I just came back from the iMedia Brand Summit in San Diego, where I sat on a panel, moderated by Real Branding's Susan MacDermid, with IMC^2's Alan Schulman, Colgate-Palmolive's Jack Haber and Mediasmith's, Dave Smith.
The full write-up is here
On a personal note, it was so great to be back at an iMedia after about 2 years in the wilderness. When I left TBWA\Chiat\Day in June of 2002, iMedia's Rick Parkhill quickly approached me to be a part of his quarterly executive summits and over the next 3+ years, I performed a host of functions at these summits, including M.C.'ing, singing to the crowd, presenting creative showcases, delivering custom research and moderating various panels. It was also through iMedia that I began writing a weekly column, called none other than...Jaffe Juice!
Many old friends with new name tags (i.e. new companies) were there. Most have turned over 2-3 times...but all in an upward direction.
I also witnessed the dawning of a new era, where my once-colleagues i.e. fellow Media Directors are now Keynoting at iMedia. When I met Sean Finnegan, he was Interactive Media Director at OMD Chicago and now he runs all of OMD Digital...in fact he oversees a totally new unit called OMG Digital.
All in all, it was an inspiring trip and I thought I'd share a few reflections and learning with you:
- The community (both dedicated interactive and "traditional" or "integrated" folk) is largely focused on online as a core/media channel, as opposed to a larger, more inclusive umbrella covering the full spectrum of emerging and non-traditional approaches. Whilst the entire crowd cheered at Second Life being the most "overhyped" component of marketing today, when pressed (by me), it become apparent that almost all of these folk have never actually been in SL, let alone piloted any programs in-world
- Interactive is still looked at by many as a full blown "acquisition" medium. That's positive insofar that it is ROI driven, but negative insofar that this is still the tip of the iceberg in terms of representing the medium's full value. I think there's been progress on the whole branding versus DR debate, however I'm still not convinced that we're looking at the new marketing spectrum through a "new marketing" lens i.e. marketing versus communication versus media versus advertising. We need to be factoring in relationship marketing, data, analytics, customer service, research, partnership...the list goes on
- On a different front, the whole concept of "failure" still holds us back from venturing too far from our comfort zones. We move one step forward...with such low tolerance for "failure", such that when we don't hit it out the park, we end up radically recoiling and taking 2 steps backwards for every forward step. Pursuant to my post about Vince Lombardi, when failure is looked at as an end unto itself, then perhaps it is failure...but when it is a means to an end, then it becomes a journey or path towards learnings/insight
- As Tim Mapes, CMO of Delta, said, "Innovation = bold ideas that work; Mistakes = bold ideas that fail" - I guess we need to decide whether we're in the bold ideas business or not...irrespective of the outcome.

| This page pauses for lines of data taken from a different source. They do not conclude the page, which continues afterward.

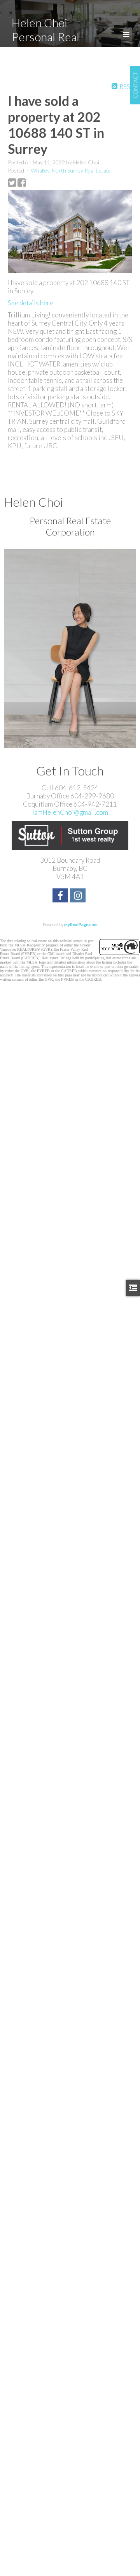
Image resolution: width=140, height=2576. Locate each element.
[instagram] (79, 896)
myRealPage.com (81, 924)
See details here (30, 303)
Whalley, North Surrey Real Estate (71, 170)
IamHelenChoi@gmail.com (70, 812)
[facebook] (61, 896)
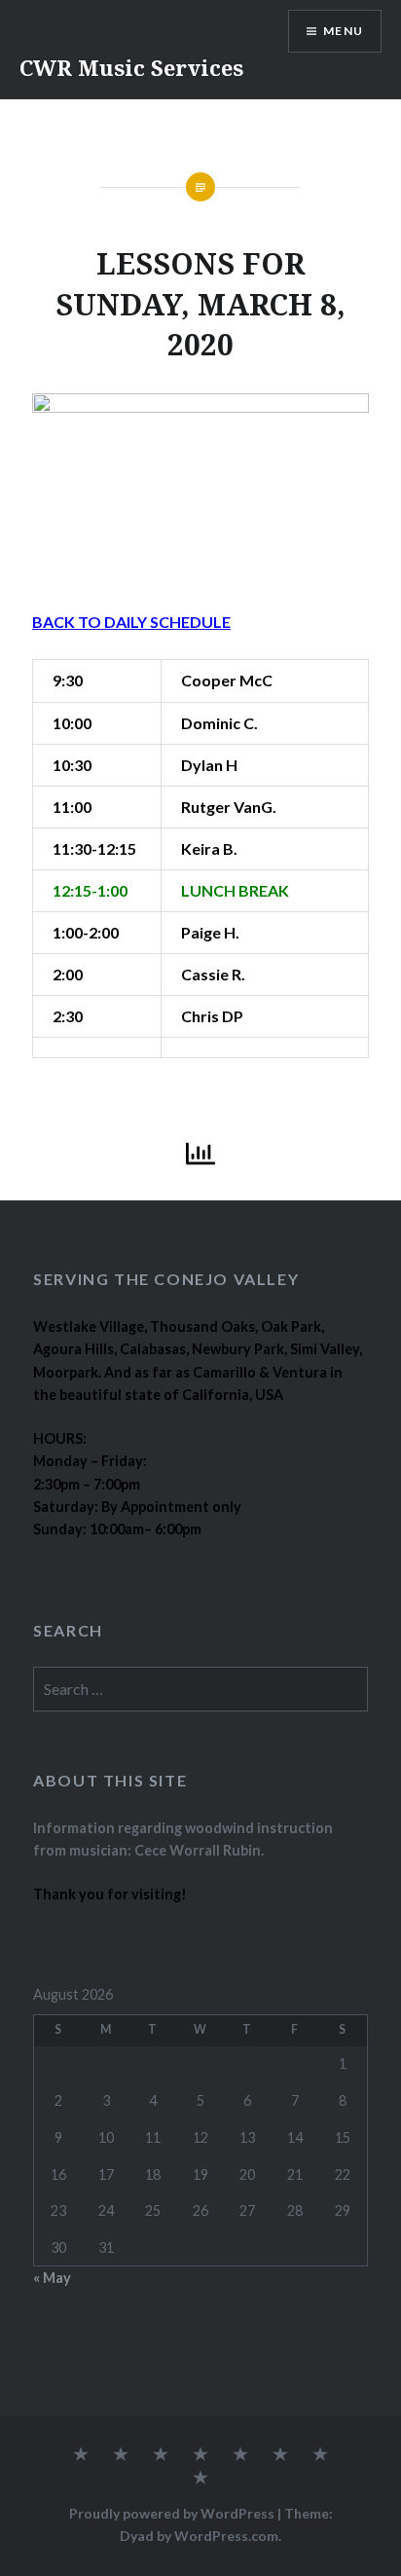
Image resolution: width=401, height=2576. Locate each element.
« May (52, 2277)
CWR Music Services (131, 67)
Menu (343, 30)
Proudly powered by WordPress (171, 2513)
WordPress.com (226, 2535)
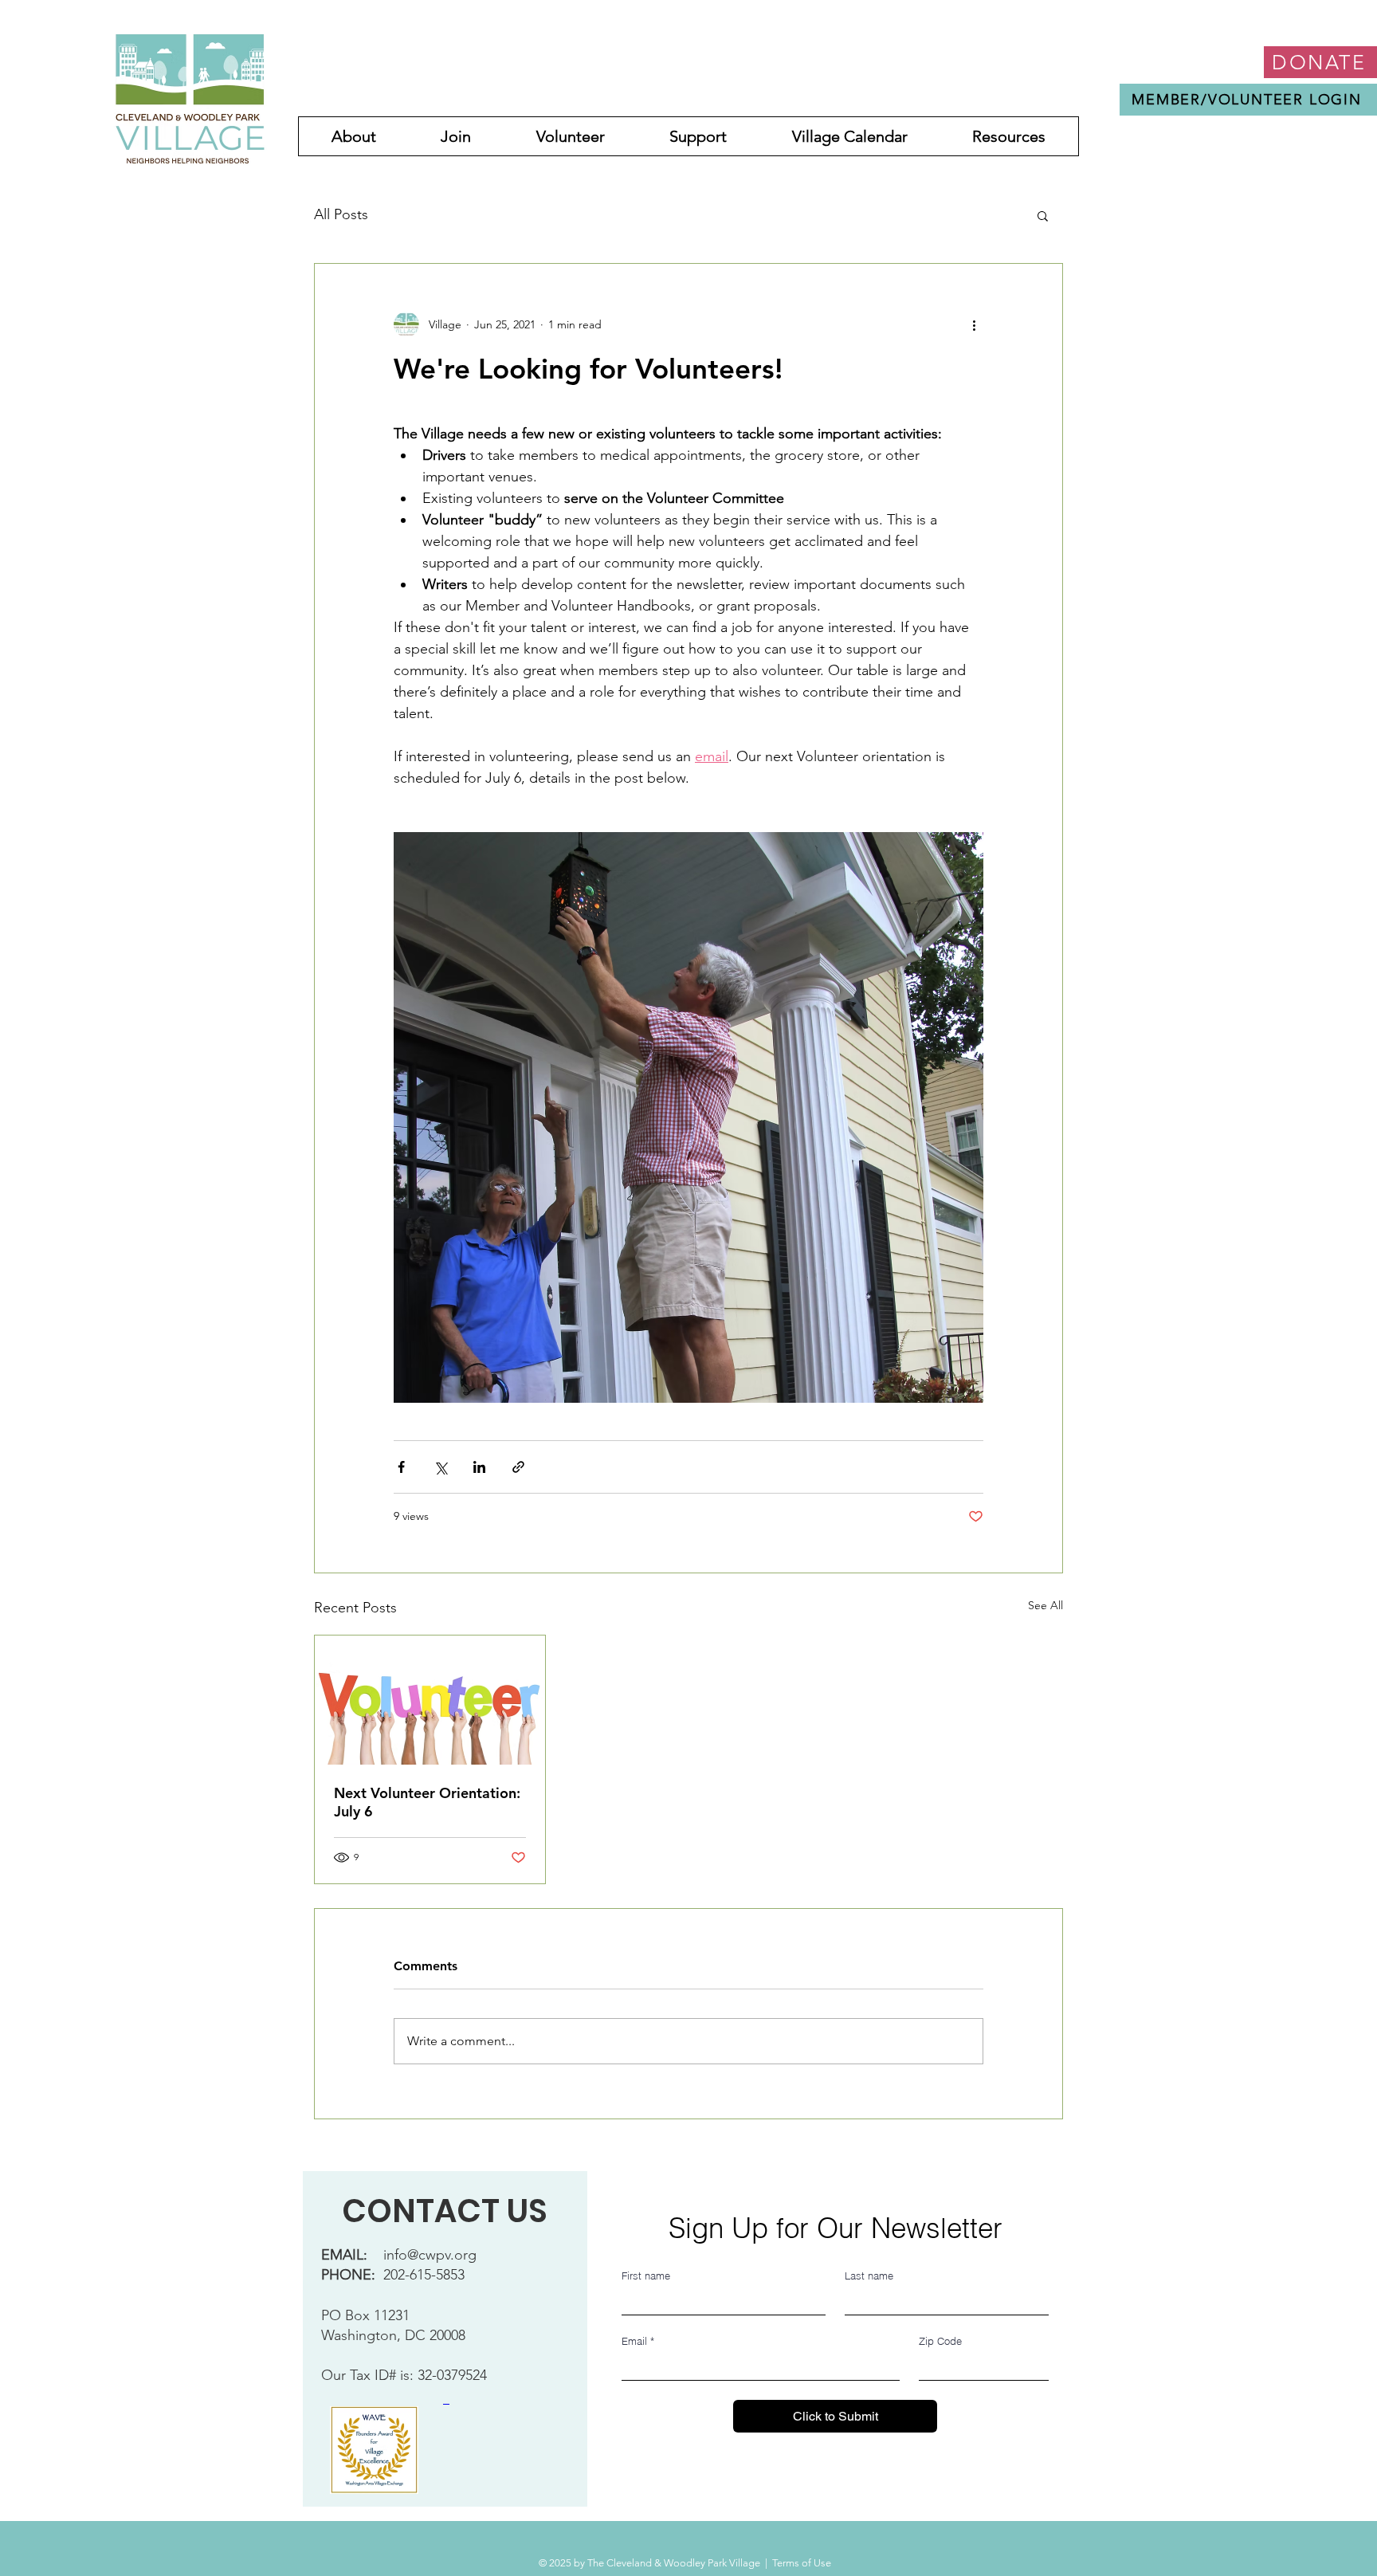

- I don't have the research yet, but apparently Yahoo! and Comscore issued some research recently that stated something to the effect that 90% of all comments are in fact good. On the surface, this is reassuring that only 1 in 10 comments are in fact, bad or negative. However, the more I think about this, the more it concerns me. It's always been true that the active minority of critics drown out the silent majority of satisfied customers/consumers. Today however, there's a complete this ratio might be 90:10 in favor of positive:negative, but it feels like 10:90. We absolutely need some kind of "levelator" to smooth out the full spectrum of noise.
That's about it for now...more soon.